More efforts to increase training of minority physicians and scientists should also be continued and expanded. Minority physicians play a key role in recruiting minority participants, potentially engendering greater trust, respect, and participatory decision making.36,63 In addition, as language poses a barrier for some,64,65 training of minority physicians born outside the United States who are bilingual can help raise awareness and understanding about participating in research in communities with a high prevalence of non–English-speaking patients. Over the past few decades, several programs have been developed to increase the number of minority scientists and health professionals such as the Ruth L. Kirschstein National Research Service Awards for Individual Predoctoral Fellowships to Promote Diversity in Health-Related Research. Additional efforts are needed to involve and educate minority physicians about clinical trials and their clinical value.66,67

It is unclear whether the limited population diversity of GWA studies will adversely impact uptake of commercial tests by non-white consumers given that few studies have investigated characteristics of users of these tests and their small numbers. The lack of prominence of this issue in the informational materials provided by the three companies suggests that most people would not even be aware of the limited diversity of study populations on which the test was based, and therefore, their decision to purchase the test would not likely be affected by this fact. One study reported that African Americans were least likely to express interest or sign up for a personalized genomic risk assessment (unknown if any information about validity of testing in different populations was disclosed),68 whereas another study found comparable uptake between whites and African Americans and a significantly higher uptake among Hispanics for nutrigenomic testing.69 Studies of attitudes toward race-based pharmacogenomics and development of race-targeted products may provide some insight about uptake of these tests.
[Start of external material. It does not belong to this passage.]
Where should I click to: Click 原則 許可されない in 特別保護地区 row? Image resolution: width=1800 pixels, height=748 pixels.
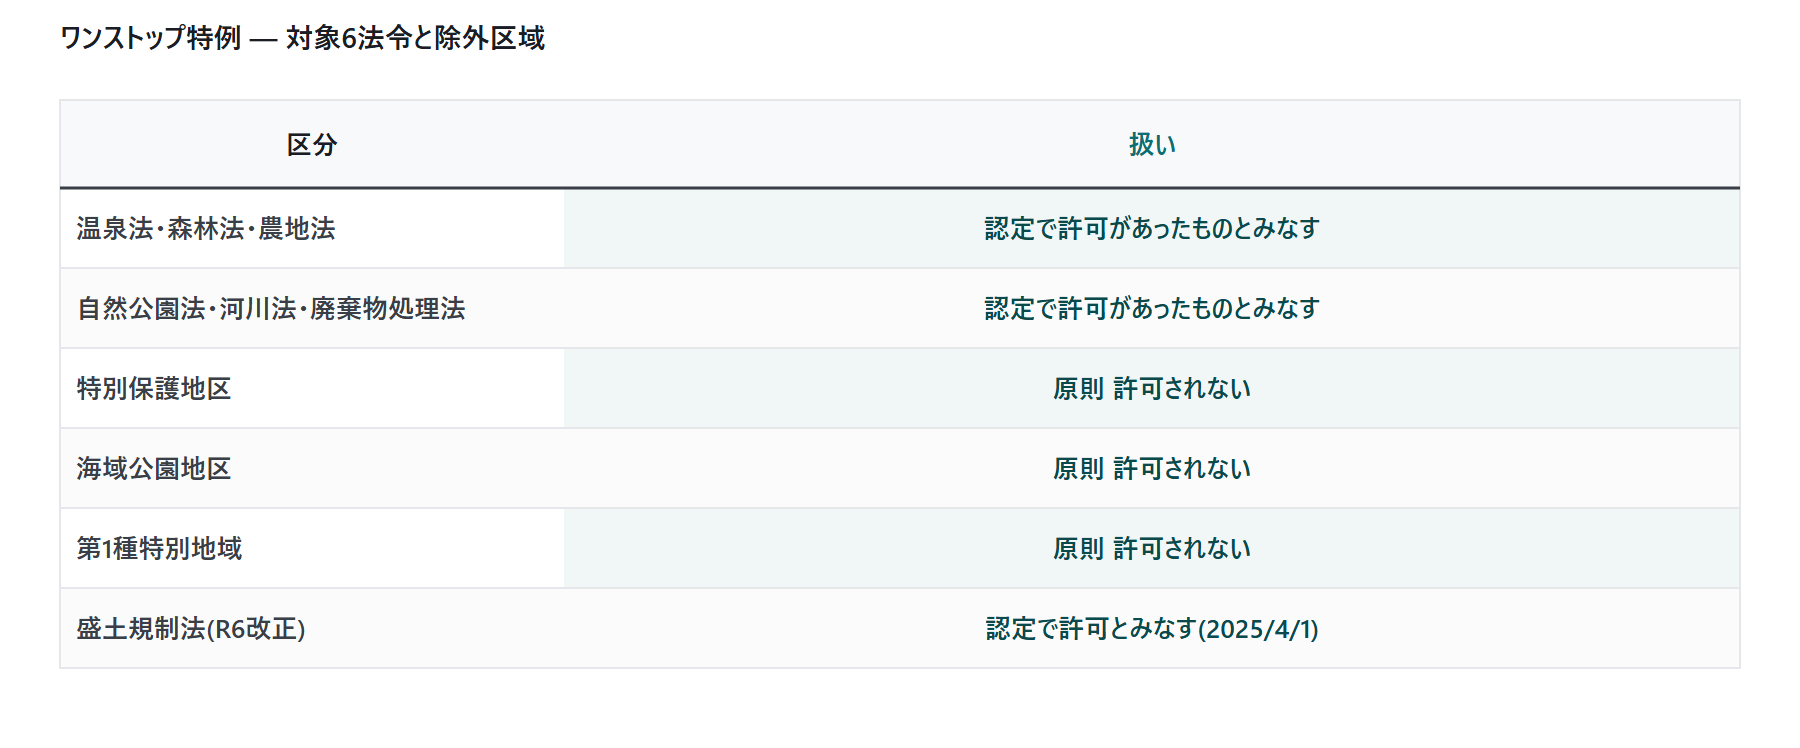(1152, 388)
Although some African American participants appreciated the recognition of differences between groups with respect to drug response and inclusion of minorities in genetic and drug testing studies,70,71 many expressed doubt of the efficacy of drugs developed for African Americans and concerns about racial discrimination.70,72,73 Because of the perceived inferiority of drugs targeted to African Americans, a subset of African Americans in one study indicated they would prefer to take drugs developed for Europeans.72

The limited population diversity of GWA studies has resulted in restricted applicability and usefulness of new genetic tests to certain groups and poses a major barrier to widespread use of these promising clinical applications, potentially increasing existing disparities. The lack of racial or ethnic diversity in GWA studies needs to be quickly addressed by both researchers and research funders to provide a broad understanding of genetic variation across populations and to substantially reduce the development of race-limited applications.